Source :- https://tutorialboy24.blogspot.com/2022/03/the-story-of-3-bugs-that-lead-to.html
A detailed post on how I chained 3 vulnerabilities (A path traversal, An SSRF in an external piece of software, and a post-authentication RCE) into a full pre-auth RCE in Pascoms Cloud phone system.
Introduction
Pascom Cloud Phone System (CPS) provides integrated communication solutions for businesses and individuals. You can read more about it here
After downloading their free trial which can be installed in Virtualbox, I discovered 3 vulnerabilities that chained together lead to an unauthenticated attacker gaining root on these devices. Below I'll describe all three bugs and how I was able to chain them into a full exploit .

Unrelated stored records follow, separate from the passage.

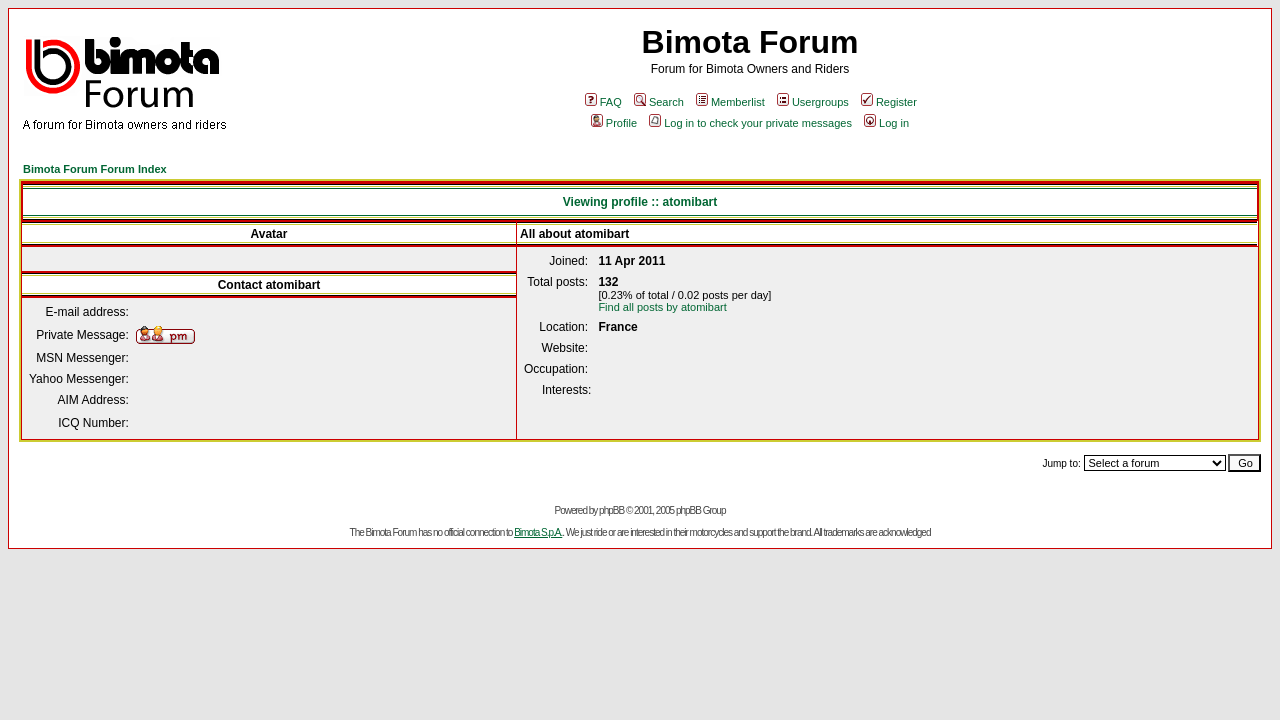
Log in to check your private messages (750, 123)
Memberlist (730, 102)
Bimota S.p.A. (538, 532)
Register (889, 102)
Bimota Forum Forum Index (95, 169)
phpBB (611, 510)
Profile (614, 123)
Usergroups (813, 102)
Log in (886, 123)
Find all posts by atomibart (662, 307)
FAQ (603, 102)
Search (659, 102)
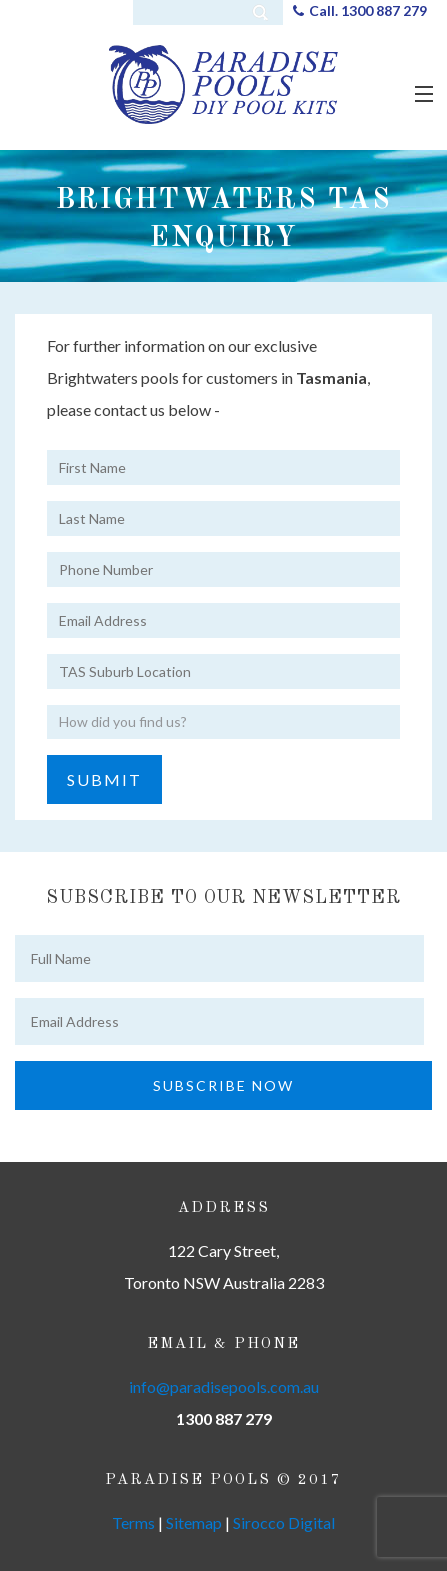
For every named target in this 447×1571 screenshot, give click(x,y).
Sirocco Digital (284, 1522)
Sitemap (194, 1522)
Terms (133, 1522)
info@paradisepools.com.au (224, 1386)
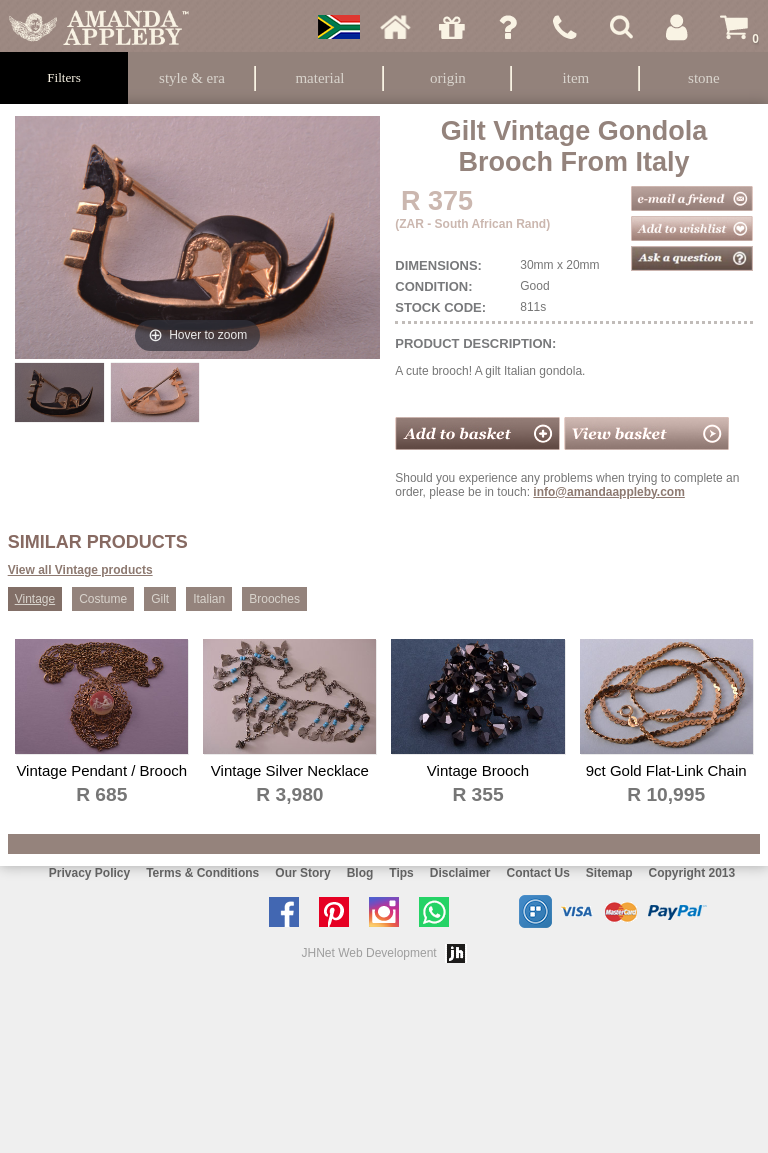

These bugs have been patched in 7.20.x versions. If your CPS instance is hosted on the cloud (Provided by PasCom) then the second bug does not exist so it breaks the chain. But it's still affected by the RCE, Although by the time this blog is published it will be patched automatically for cloud users.
We advise all users hosting their own installs of CPS to update to the latest version ASAP.
Pascom CPS System Structure
Before we get into the vulnerabilities we should look at how the pascom CPS is structured. The system runs a Linux-based OS but the products are deployed interestingly. Instead of running the services in the same environment (OS), CPS has multiple LXC containers providing a variety of services.
There are 4 containers and they provide different services like a database and web UI services. Since our RCE will run within one of these containers we cannot gain access to the host OS. But since everything interesting is contained within these containers this does not limit the severity of the bugs. But I still felt like this is interesting enough to mention. Now, On with the bugs.
Path traveseral in Nginx to Tomcat reverse proxy requests (CVE-2021-45968)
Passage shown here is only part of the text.